De leur côté, les penseurs libéraux sont plus proches de Rousseau lorsque celui-ci affirme que « l’homme naît bon, c’est la société qui le corrompt ». Ils pensent que même au fond du criminel le plus endurci subsiste encore du bon qu’il serait possible de faire ressurgir. Ces points de vue diamétralement opposés débouchent sur deux conceptions particulières de la justice, à savoir la justice punitive et la justice réparatrice.

À lire les commentaires un peu partout sur les réseaux sociaux et dans les médias – des commentaires parfois très violents, soit dit en passant –, je constate qu’une majorité de la population semble plutôt favorable à une justice punitive, c’est-à-dire une approche axée sur la peur et la répression.
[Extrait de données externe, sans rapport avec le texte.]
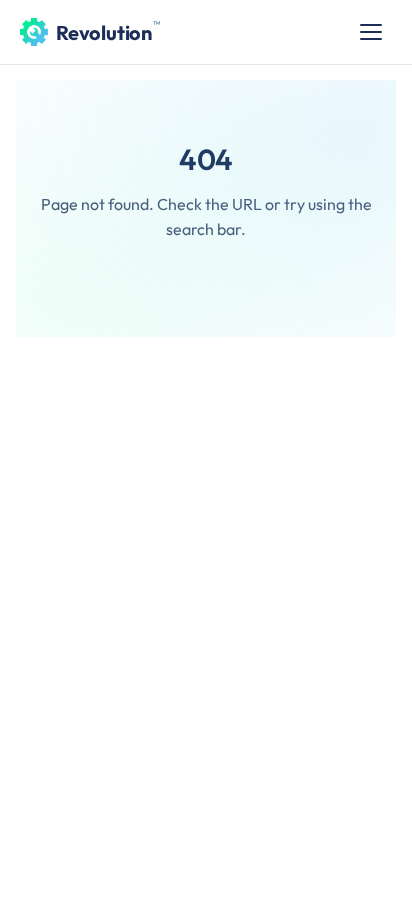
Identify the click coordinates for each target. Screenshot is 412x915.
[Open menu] (371, 32)
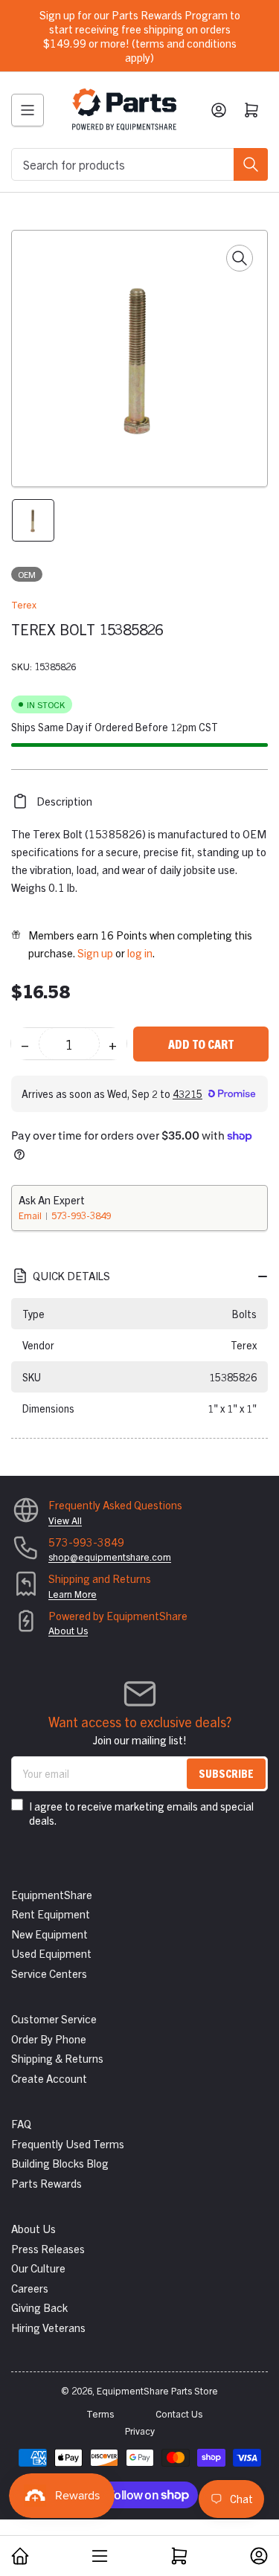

Les effets attendus d’une telle approche sont évidemment la dissuasion, mais aussi un sentiment de justice à l’égard des victimes.

Et c’est précisément là où le bât blesse, car si on délaisse un peu le débat idéologique pour s’en tenir aux faits, on constate que la justice punitive ne produit pas les effets escomptés. En effet, des peines plus sévères – exemplaires, diront certains – ne permettent pas de prévenir la criminalité. Autrement, il y aurait logiquement beaucoup moins de crimes et de violence aux États-Unis qu’au Canada. Or, c’est précisément le contraire que nous observons.

Bref, quoi qu’on puisse dire ou penser de notre système de justice, force est de constater qu’en dépit de ses imperfections, celui-ci donne globalement de bons résultats. Cela dit, considérant la nature particulièrement sordide du crime dont il est question ici, je comprends les réactions émotives et le sentiment d’indignation. Je comprends tout cela, mais il n’en demeure pas moins qu’en matière de justice, nous devons nous en remettre aux faits et à la raison. Autrement, nous risquons de sombrer dans la confusion qui mène de la justice à la vengeance pure et simple.